Casino and tax

Casino and tax

All winnings from casinos licensed in Denmark are tax-free for the players. The same applies to casinos that are registered in the EU.

At you will find a complete list of all casino bonuses at tax-free Danish casinos.

Casino without tax – applies to all Danish online casinos

Casino without tax

All casinos with a license from the Gambling Authority pay tax to Denmark, and this means that you as a player do not have to pay tax on your winnings. You do not have to report your winnings on your tax return, but can simply keep the entire winnings and can use them as you wish.

If you play at an online casino without a license in Denmark, you need to find out where they belong to see if winnings are taxable. If the casino is based in another EU country – if they e.g. is licensed in Malta – you don’t have to pay tax on your winnings either. If, on the other hand, the casino is based outside the EU, e.g. one of the tax havens such as Curacao or the Bahamas, then your winnings are taxable, and you can read in the next section how to pay tax.

The same applies if you play at real casinos: If the casino is located in the EU, e.g. Monaco, your winnings are tax-free, while you have to pay tax on winnings won at a casino outside the EU, e.g. in Las Vegas or Macau.

Casinos in Denmark pay 20% tax on their gross gaming revenue to the Danish state. The gross gaming income is calculated as all deposits from players plus all bonuses that the casinos give to the players, minus all payouts that the casino pays to the players. They therefore pay tax on both their income and bonuses, even if they pay for the bonuses themselves. They cannot deduct any expenses – these must also be paid from their income after tax. On 1 January 2021, the tax rate will be raised to 28%.

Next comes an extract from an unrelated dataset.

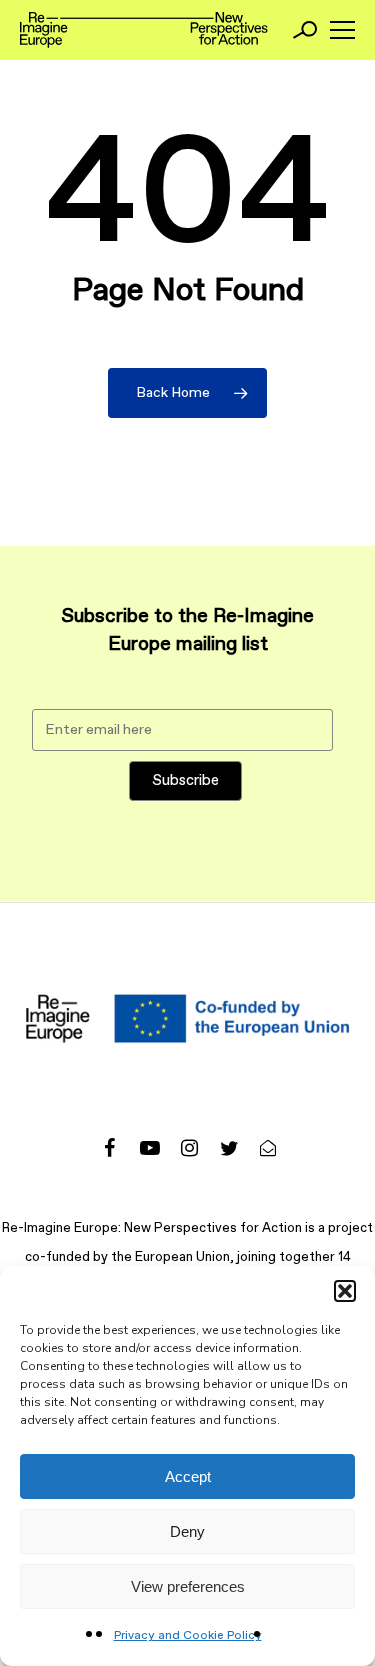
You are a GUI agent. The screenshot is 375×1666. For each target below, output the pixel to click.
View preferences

Tax on casino winnings from outside the EU

Tax on casino winnings

Winnings from casinos outside the EU are taxable, but not subject to AM contributions. This corresponds to a tax of approx. 40% in addition to any top tax The tax authorities do not receive information from the casinos about your winnings. Therefore, it is your responsibility and duty to declare gains in section 20 of the tax return (other personal income). (See the Customs and Excise’s guidance for the tax return regarding section 20 and especially tax on gains that are liable to tax).

Below is an explanation of how you can prepare your accounts. The explanation does not take 100% into account which entries belong to this year and which belong to the next. But it’s a reasonable and relatively easy (and not least easy-to-define) compromise to solve the task if you play at many casinos.

Avoid paying tax on your winnings – play for example at Bet365 – lots of games and Jackpots

Otherwise, the following rules apply to unapproved casinos – and other gambling sites – outside the EU:

  • From your PC bank, you must export the records from the entire year – or as long as you have been playing casino. (We hope you have PC bank – otherwise it’s running at the keys)
  • Load the exported file into a spreadsheet.
  • Sort the records by the text line.

Start by finding your check cashings, transfers from foreign banks and other income from foreign casinos and cut them into another spreadsheet. Income that has not gone through the bank is also added to this. This is your income.

After this, you find your foreign VISA/Dankort and Mastercard transactions – positive and negative – and cut them into the second spreadsheet a few lines below your income. Remember to sort out the transactions that have nothing to do with the casino game. The sum of these transactions is likely to be negative.

If you have transferred money to casinos in other ways via checks or transfers, these amounts must also be deducted.

Find your internet bills for the period you played casino and add them together on the spreadsheet. Estimate what proportion you have used for casino games and deduct this proportion from the amount.

Finally, you add up the other expenses you have had and can document, and subtract this amount.

You now have your taxable income, which must be entered in box 20 on the tax return.

Put all the entries up so that it is clear. Add the text necessary for understanding and attach this account to the tax return. (The receipts must not be attached).